(Activity 1) From the January 2024 reading wrap-up, reproduce the passage between "Overall, it was" and "LaViolette (Kindle Unlimited)", inclusive.
(Activity 2)
Answer these questions about the January 2024 reading wrap-up:
(a) On which two days of the week will the monthly wrap-ups be posted until they are caught up?
(b) Which book is described as a young adult horror?
(c) Through what service was Hugo and the Maiden borrowed?

(Document segment)
>>>>>

BOOKENDS: What I Read in January 2024

I’m still here!!! 🙃 If my lack of updating my blog is any indication, 2024 has not been so great of a reading year for me. I’ve read some great books, but eesh. I’ve had some transitional changes at work that have kept me busy and exhausted, and between that and my second job, I haven’t had much time or energy to read the way I usually do! Because I am a perfection with chronological recording, even if … nine months late, I’m going to be posting my monthly wrap ups twice a week on Sundays and Thursdays until I’m caught up and then on Sundays after the month ends.

January did start off strong though, because I really enjoyed Emily Wilde’s Encyclopaedia of FaeriesThe Spirit Bares Its Teeth, and Kindred. All three touch on three of my favorite kinds of books, the historical/epistolary fantasy, the historical horror, and time traveling/historical speculative fiction. Emily Wilde is a series I still can’t wait to continue, and I hope there are several more books that explore all aspects of the faerie world Fawcett has created. The Spirit Bares Its Teeth is a fabulously terrifying young adult horror that I’ve been recommending consistently, and I need to read White’s other two books as soon as possible. Kindred was one of those “why haven’t I read this yet” books, and it’s an important read in general. I’m looking forward to reading more by her! The two historical romances were fine, and I was trying to finish up reading some series that I started because I enjoyed the beginnings of those series! The Hundred Years’ War on Palestine is essential reading to help understand what is still happening regarding Gaza. I am making it a priority to continue learning about Palestine and its history.

Overall, it was a decent reading month, but I wish I had read more! (This is going to be a theme for the entire year, lol)


WHAT I READ

💖 purchased/owned | 🌠 library/borrowed | 🔮 review copy | 💞 reread | 👻 dnf

💖 The Duke’s Rules of Engagement, by Jennifer Haymore
💖 The Spirit Bares Its Teeth, by Andrew Joseph White
💖 The Virgin and the Rogue, by Sophie Jordan
💖 Kindred, by Octavia E. Butler
🌠 Hugo and the Maiden, by S.M. LaViolette (Kindle Unlimited)

<<<<<

(Provided material)
>>>>>

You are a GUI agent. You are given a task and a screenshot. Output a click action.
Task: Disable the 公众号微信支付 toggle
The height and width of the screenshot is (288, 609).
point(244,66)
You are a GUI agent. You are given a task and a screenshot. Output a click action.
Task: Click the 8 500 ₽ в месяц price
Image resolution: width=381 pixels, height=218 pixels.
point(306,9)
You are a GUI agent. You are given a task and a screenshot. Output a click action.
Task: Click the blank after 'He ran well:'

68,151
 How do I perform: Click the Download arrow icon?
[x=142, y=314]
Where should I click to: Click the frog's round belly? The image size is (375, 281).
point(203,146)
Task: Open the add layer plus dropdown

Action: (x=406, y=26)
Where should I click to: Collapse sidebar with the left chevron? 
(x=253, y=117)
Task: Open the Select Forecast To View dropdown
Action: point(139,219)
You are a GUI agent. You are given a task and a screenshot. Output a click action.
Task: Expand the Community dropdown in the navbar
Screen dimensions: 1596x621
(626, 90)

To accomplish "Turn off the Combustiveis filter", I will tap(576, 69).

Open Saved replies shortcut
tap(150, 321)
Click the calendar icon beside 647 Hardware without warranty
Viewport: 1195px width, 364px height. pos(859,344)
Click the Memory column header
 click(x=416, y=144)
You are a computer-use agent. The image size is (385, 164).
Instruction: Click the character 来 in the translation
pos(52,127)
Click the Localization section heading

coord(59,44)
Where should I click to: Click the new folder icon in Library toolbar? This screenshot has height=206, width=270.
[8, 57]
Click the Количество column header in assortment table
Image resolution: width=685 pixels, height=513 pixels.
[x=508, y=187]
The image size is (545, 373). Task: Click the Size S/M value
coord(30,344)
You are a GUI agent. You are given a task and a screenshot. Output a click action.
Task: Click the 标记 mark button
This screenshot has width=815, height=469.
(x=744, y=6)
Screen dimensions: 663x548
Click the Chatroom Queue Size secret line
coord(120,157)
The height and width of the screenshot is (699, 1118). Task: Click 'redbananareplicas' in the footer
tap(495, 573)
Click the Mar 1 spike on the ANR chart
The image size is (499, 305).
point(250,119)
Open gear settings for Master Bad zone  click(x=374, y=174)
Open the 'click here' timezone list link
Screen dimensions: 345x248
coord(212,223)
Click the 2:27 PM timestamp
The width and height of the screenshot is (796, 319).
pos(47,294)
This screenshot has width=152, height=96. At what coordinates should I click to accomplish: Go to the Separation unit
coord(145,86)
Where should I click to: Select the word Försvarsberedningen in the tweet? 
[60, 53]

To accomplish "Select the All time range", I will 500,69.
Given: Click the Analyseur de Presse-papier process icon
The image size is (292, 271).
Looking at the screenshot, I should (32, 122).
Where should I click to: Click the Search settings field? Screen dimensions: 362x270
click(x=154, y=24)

<<<<<

(Worked solution 1)
Overall, it was a decent reading month, but I wish I had read more! (This is going to be a theme for the entire year, lol)


WHAT I READ

💖 purchased/owned | 🌠 library/borrowed | 🔮 review copy | 💞 reread | 👻 dnf

💖 The Duke’s Rules of Engagement, by Jennifer Haymore
💖 The Spirit Bares Its Teeth, by Andrew Joseph White
💖 The Virgin and the Rogue, by Sophie Jordan
💖 Kindred, by Octavia E. Butler
🌠 Hugo and the Maiden, by S.M. LaViolette (Kindle Unlimited)

(Worked solution 2)
(a) Sundays and Thursdays
(b) The Spirit Bares Its Teeth
(c) Kindle Unlimited